Nothing fancy. Nothing to worry about. Just another drive failure. The replacement cost about 50 euro.

InsaneJ
19th March 2019, 22:59
Last night the server crashed. Turns out the Areca raid controller is slowly going bad. After restarting the server the controller wasn't recognized any longer. After another restart the card re-appeared.

As was announced on the front page I've removed 64GB of RAM from the server to be send to Jiro along with parts for the server he's building. When I started the server after that the Areca raid controller was gone from the system again. Another restart and it was back. Being able to reproduce that kind of behavior is never a good sign.

I've got back-ups of the complete VMs that run on the server but still it would suck if the raid controller would die completely before a replacement arrives. I've been looking for a second hand Areca controller. That's going to cost about 200 euro. For now I'm just going to hope that the controller will continue to function as we're not looking to be spending extra money on hobbies right now. We're in the process of moving and we've got quite a lot of expenses to cover in that regard. If it'll last a couple more months I'll be happy to replace it in the summer.

Anyway.
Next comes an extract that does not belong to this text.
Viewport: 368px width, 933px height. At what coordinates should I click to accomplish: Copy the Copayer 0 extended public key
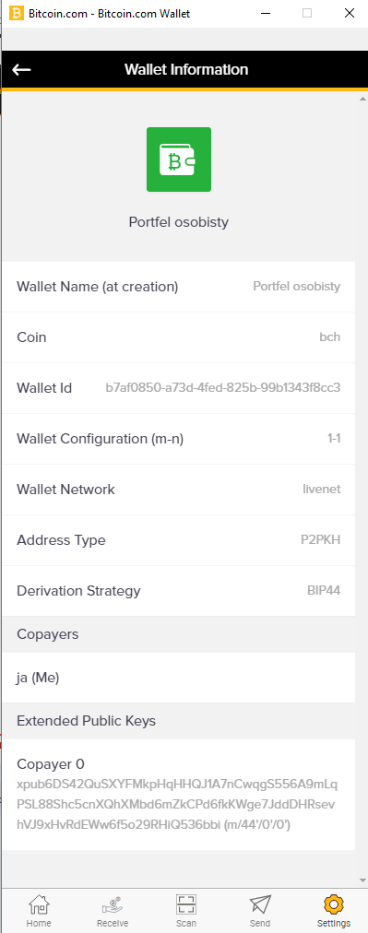tap(177, 805)
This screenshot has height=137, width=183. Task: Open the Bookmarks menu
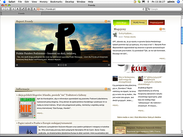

Important thing to note is that the server got a big performance bump by taking out half the RAM. The reason for this is that one 64GB kit was rated for 2133MHz while the other is a 3000MHz kit which was running at 2133MHz. The new AMD CPUs benefit greatly from faster RAM which can't be said for Intel CPUs unfortunately. Right now the new TnFC server seems to be running about 25% faster than before. Or rather, it's using 25% less time per tick. Which is nice :)

InsaneJ
24th September 2019, 15:47
As some of you may have noticed the server reboots every few days now. Reason for this is the Areca 1680 controller which is very much ready to be replaced. I checked the purchase receipt for it and I've had this controller since April of 2010 and is has been running 24/7 ever since. That makes it a pretty awesome piece of hardware in my book :)

To replace the 1680 I have ordered a second hand ARECA ARC-1880DI-IX-12 SAS 6G 12 Port RAID Controller for $230. Two years ago this card still sold for $790 new. According to Areca support the ARC-1880 should serve as a drop-in replacement for the ARC-1680 card. I'll make backups before upgrading, but if all goes well it shouldn't be much more work than replacing the card, booting VMware ESXi and (maybe) importing the raid volumes and then the VMs on those volumes. If all goes well...

InsaneJ
30th September 2019, 18:49
The new raid controller arrived today. Customs screwed me over and added a 53 euro import fee....

In the next few days I'll be moving all the VMs from the Areca controller to the LSI one. In case the newer Areca card doesn't work with the current drives and configured raid sets and volumes, I can simply re-create those and then migrate the VMs there instead of having to recover from back-ups.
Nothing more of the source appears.